A flock of little men touch down on the this surface of porch light
Dawn’s foot soldiers return to march twilight across our faces
Skylights ignite and explode
Scattering shards of April around the room
But no one even lives here.
We’re too busy crashing our cars every morning in the same house.
Paving the same roads
Unwilling to walk them.
And even when we extend ourselves it’s only to be included
In a moment that stands still.
And so often we don’t struggle to improve conditions,
We struggle for the right to say “We improve conditions”.
And so often we form communities
Only the use them as exclusionary devices.
We forget that somewhere man is beside himself with grief.

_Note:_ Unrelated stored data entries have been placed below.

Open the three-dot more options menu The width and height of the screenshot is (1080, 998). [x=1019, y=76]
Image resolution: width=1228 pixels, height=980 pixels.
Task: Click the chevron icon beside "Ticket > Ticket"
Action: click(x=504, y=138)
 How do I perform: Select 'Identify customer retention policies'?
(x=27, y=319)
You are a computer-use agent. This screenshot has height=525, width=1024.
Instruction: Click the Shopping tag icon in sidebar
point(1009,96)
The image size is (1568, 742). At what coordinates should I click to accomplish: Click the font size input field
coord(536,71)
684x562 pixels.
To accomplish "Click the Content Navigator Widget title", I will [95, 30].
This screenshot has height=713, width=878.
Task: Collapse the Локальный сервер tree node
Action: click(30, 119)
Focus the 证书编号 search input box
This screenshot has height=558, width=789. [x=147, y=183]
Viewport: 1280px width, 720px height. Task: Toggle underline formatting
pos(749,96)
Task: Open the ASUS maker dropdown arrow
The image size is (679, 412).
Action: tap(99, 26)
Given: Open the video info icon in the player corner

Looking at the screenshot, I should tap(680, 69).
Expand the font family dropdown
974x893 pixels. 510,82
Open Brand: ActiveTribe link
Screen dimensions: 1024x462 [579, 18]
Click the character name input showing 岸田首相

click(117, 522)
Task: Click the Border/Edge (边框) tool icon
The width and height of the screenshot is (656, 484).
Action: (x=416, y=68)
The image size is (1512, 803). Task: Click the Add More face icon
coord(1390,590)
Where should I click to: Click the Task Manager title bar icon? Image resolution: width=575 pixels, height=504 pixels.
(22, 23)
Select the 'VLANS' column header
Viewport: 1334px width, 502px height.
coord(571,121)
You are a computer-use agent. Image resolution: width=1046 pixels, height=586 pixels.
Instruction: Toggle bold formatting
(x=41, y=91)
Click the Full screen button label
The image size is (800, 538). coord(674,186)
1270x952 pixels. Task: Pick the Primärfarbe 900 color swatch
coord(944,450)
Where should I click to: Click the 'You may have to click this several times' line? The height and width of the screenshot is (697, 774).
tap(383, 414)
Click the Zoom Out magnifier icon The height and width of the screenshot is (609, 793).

Somewhere people are calling for teachers
And no one is answering.
Somewhere a man stands, walks across the room,
And breaks his nose against the door,
And somewhere these people are keeping records
Writing a book
For now we can call it “The Book About the Basic Flaw,”
Or “The Book About the Letter A,”
Or, “Any Title That a Book About a Man That No One Cares About Might Have,”
And as we turn the pages, we call out the sounds of a vanishing alphabet,
Standing here waiting.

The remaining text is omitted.